◆ **GOAL OF THE EXERCISE**
Below this line is the material. Write out only its lines from the one containing "You are a GUI" through the one containing "Image resolution: width=782", both kept, exactly.

◆ **DATA RECORDS**
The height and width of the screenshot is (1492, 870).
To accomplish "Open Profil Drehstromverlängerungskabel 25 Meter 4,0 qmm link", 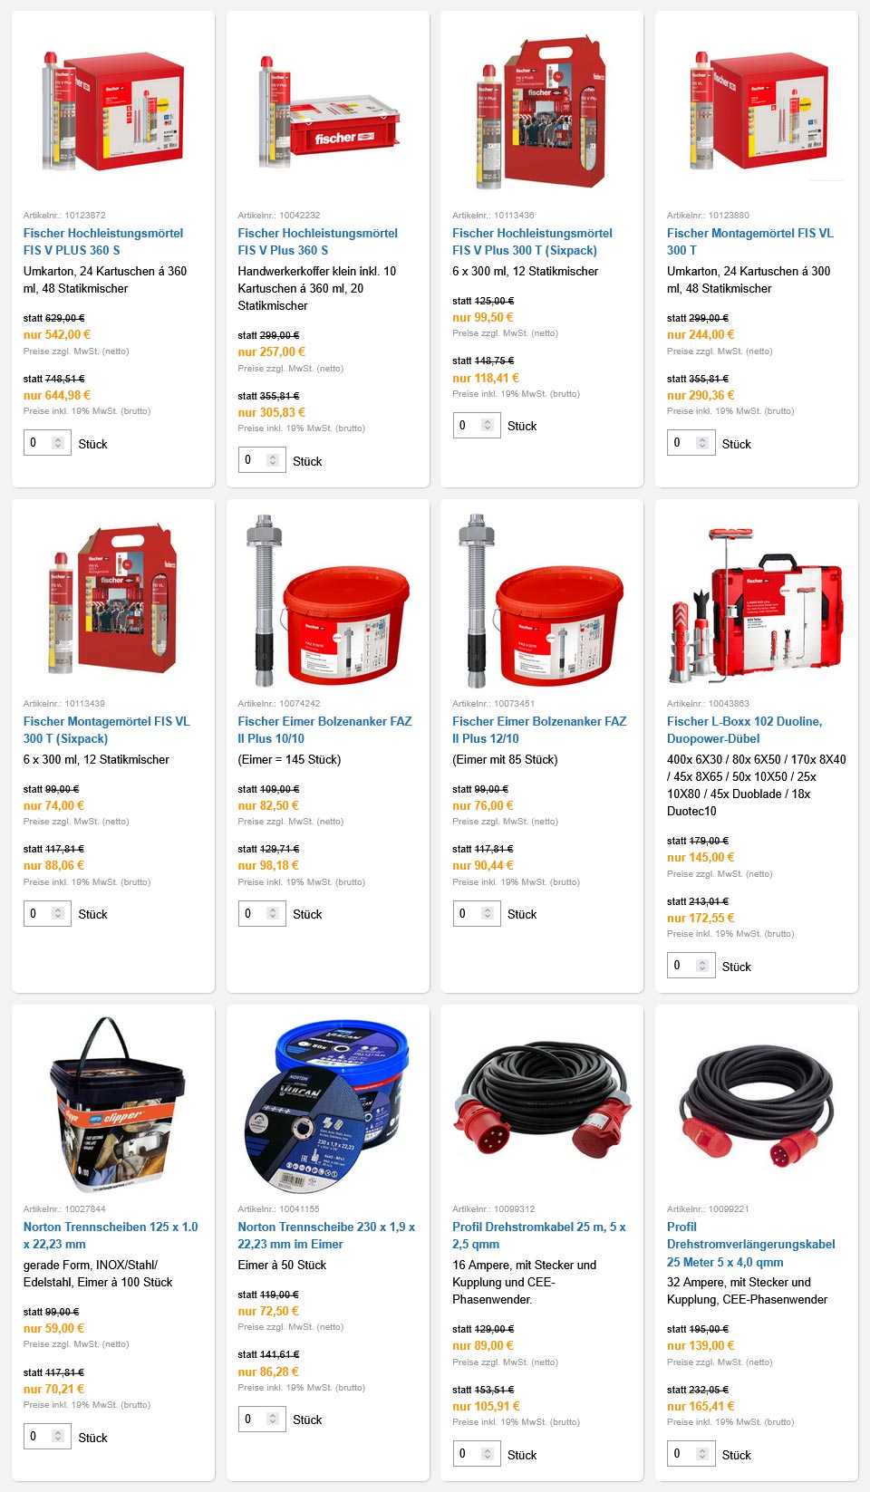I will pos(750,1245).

---

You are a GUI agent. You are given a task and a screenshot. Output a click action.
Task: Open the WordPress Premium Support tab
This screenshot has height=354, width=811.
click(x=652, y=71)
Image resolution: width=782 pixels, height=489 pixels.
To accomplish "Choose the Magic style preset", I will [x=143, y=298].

...

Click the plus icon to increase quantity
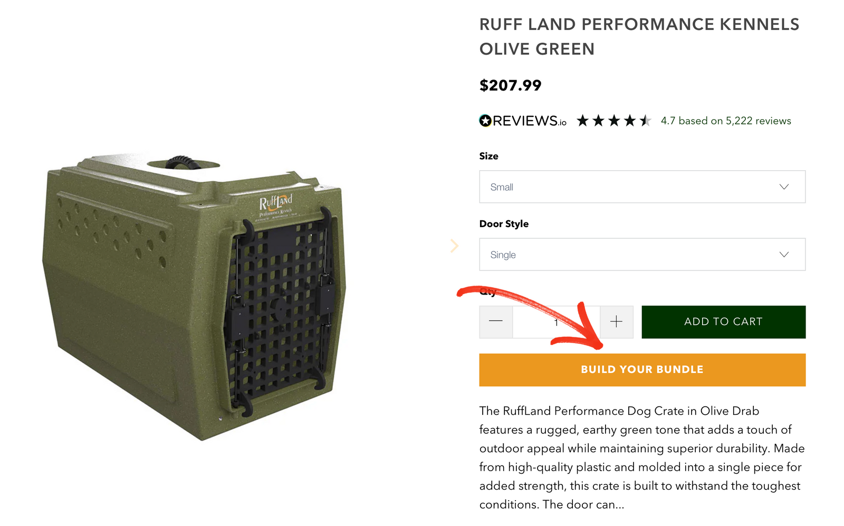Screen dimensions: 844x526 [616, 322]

◆ **RESPONSE TO THE TASK**
You are a GUI agent. You are given a task and a screenshot. Output a click action.
Task: Open the WordPress Premium Support tab
This screenshot has height=354, width=811.
click(x=652, y=71)
Image resolution: width=782 pixels, height=489 pixels.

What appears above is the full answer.